The British poet T.S. Eliot (books by this author) was actually born in St. Louis, which he left at the age of 16. He wrote later: "I feel that there is something in having passed one's childhood beside the big river, which is incommunicable to those who have not [...] the Missouri and the Mississippi have made a deeper impression on me than any other part of the world."

Jonathan Franzen was born and grew up in Webster Groves, a suburb of St. Louis. He said: "As an adult, when I say the word 'Webster Groves' to people I've just met, I'm often informed that I grew up in a suffocatingly wealthy, insular, conformist town with a punitive social hierarchy. The twenty-odd people who have told me this over the years have collectively spent, by my estimate, about 20 minutes in Webster Groves, but each of them went to college in the seventies and eighties, and a fixture of sociology curricula in that era was a 1966 CBS documentary called 16 in Webster Groves. The film, an early experiment in hour-long prime-time sociology, reported on the attitudes of suburban sixteen-year-olds. I've tried to explain that the Webster Groves depicted in it bears minimal resemblance to the friendly, unpretentious town I knew when I was growing up. But it's useless to contradict TV; people look at me with suspicion, or hostility, or pity, as if I'm deeply in denial."

From the archives:

It's the birthday of comic-book artist and writer Art Spiegelman, (books by this author) born in Stockholm, Sweden (1948). His parents were both survivors of the Holocaust, and when he was growing up, he often heard them screaming in the middle of the night from their nightmares. Spiegelman fell in love with Mad magazine when he was 10 years old, and started drawing comics. By the time he was 14, he had a job with the Topps chewing gum company, designing comics that came with different brands of gum.

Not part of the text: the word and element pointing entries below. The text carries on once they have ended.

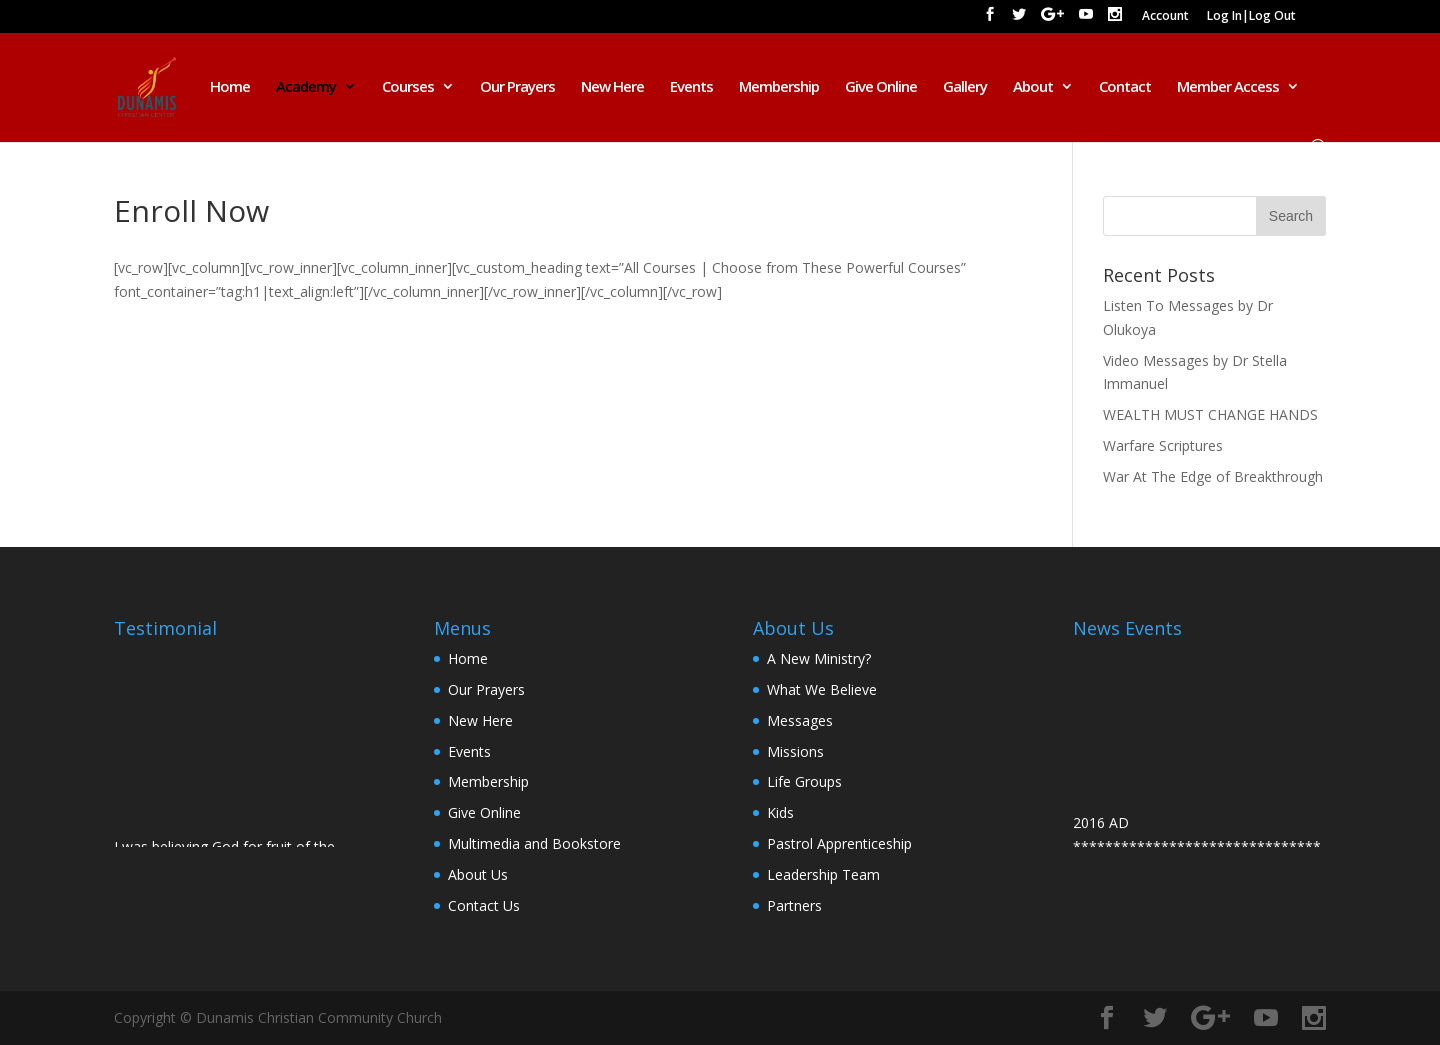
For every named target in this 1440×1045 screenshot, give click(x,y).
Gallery (965, 87)
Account (1165, 17)
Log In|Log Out (1251, 17)
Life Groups (804, 781)
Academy (306, 87)
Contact (1125, 87)
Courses (408, 87)
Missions (795, 751)
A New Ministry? (819, 658)
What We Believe (822, 689)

He eventually got into drawing alternative comics, and one day he was asked to contribute to an anthology of animal cartoons. The request gave him an idea for a comic strip about the Holocaust in which all the Jews would be drawn as mice and all the Nazis drawn as cats. He said, "Almost as soon as it hit me, I began to recognize the obvious historical antecedents — how Nazis had spoken of Jews as 'vermin,' and plotted their 'extermination.'"

In order to write the comic book he had to interview his father about his experiences during the Holocaust. He and his father had never gotten along, but during the many hours of interviews, they developed a relationship for the first time. The comic strips were collected and published in two volumes: Maus: A Survivors Tale, My Father Bleeds History (1986) and Maus II: And Here My Troubles Began (1991). Both books were extremely successful, and in 1992 Spiegelman became one of the first comic book artists to receive a Pulitzer Prize for his work.